Economist’in yazısı, Efrin’deki operasyonun başlangıcında, Binali Yıldırım’ın bir sabah ülkenin önde gelen medya temsilcierini toplayarak onlara operasyonu nasıl haberleştirmeleri gerektiğine dair talimatlar verdiği hatırlatılarak başlıyor. “Bir katılımcının söylediğine göre muhabirlere ‘Türkiye’nin ulusal çıkarlarını akıllarından çıkarmamaları’ öğütlendi. Uluslararası medyada yayınlanacak olan haberlere, büyük olasılıkla ‘terör propagandasına’ platform oluşturacakları düşünülerek, dikkatli yaklaşılması gerektiği söylendi. Okuyuculara, sivillerin zarar görmemesi için ordunun azami dikkat ve özen gösterdiğinin hatırlatılması istendi. Haberlerde Türk askerlerinin IŞİD’e ek olarak Kürt güçlerle savaştığının söylenmesi gerektiği belirtildi – ancak Afrin’de IŞİD savaşçısı yok.”
‘KİMSE VERİLEN SAYILARI SORGULAMIYOR’
Makalede, birkaç basın kuruluşu dışında Türk medyasının hükümetin söz konusu uyarılarına sadık kaldığını şu sözlerle belirtiyor: “Ana kanallar Türk ordusu tarafından alınan köyleri ve öldürülen YPG’lileri (Halk Savunma Birlikleri) ilk önce duyurabilmek için birbirleriyle yarışıyor.
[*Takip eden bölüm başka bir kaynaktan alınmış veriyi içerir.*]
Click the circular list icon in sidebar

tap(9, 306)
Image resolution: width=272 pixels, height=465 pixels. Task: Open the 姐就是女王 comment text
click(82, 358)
Haberler, hükümet açıklamaları ve ordunun bilgilendirme notlarının harmanlanmasından öteye geçemiyor.”
Türk medyasının resmi makamlardan yapılan açıklamaları başka kaynaklardan kontrol etmediğine de şu sözlerle dikkat çekiyor : “Türk ordusu Afrin’de tek bir sivile bile zarar vermeden 2 binden fazla YPG’liyi ‘etkisiz hale getirdiğini’ savunuyor. Tek bir ana akım medya kuruluşu bile bu sayıları sorgulamadı.”
‘MEDYA PATRONLARI EKONOMİK ÇIKARLARINI GÖZETEN BÜYÜK İŞ ADAMLARI’
Türkiye’de 100’den fazla gazetecinin cezaevinde olduğunu hatırlatatan makalede, “Erdoğan bunu bu şekilde tutmakta kararlı. […] Tutuklamalar son silahları” diyor. Makalede Türk medyasının ekonomik yapılanmasının, hükümetin istediği haberlerin yapılmasında rol oynadığına da şu sözlerle dikkat çekiliyor: “Türk hükümetinin istediği yayını alabilmesinin sağlayan şey aslında daha incelikli bir teşvik ve yaptırım sistemi. En büyük haber kuruluşlarının sahipleri aynı zamanda madencilik, inşaat ve gemi taşımacılığı gibi sektörlerde çıkarları olan büyük iş adamları. Kazançlı devlet ihalelerini kaybetmek istemiyorlar. Hükümeti eleştiren uzmanlar ana haber kanallarına çıkarılmıyor. Hükümet baskısıyla işten çıkarılan muhabirler iş bulamıyor. Diğerleri ise davadan davaya sürükleniyor. Bir muhabir ‘Artık sansüre gerek yok. Gazeteciler kendilerinden ne istendiğini biliyor’ ” ifadeleri yer alıyor.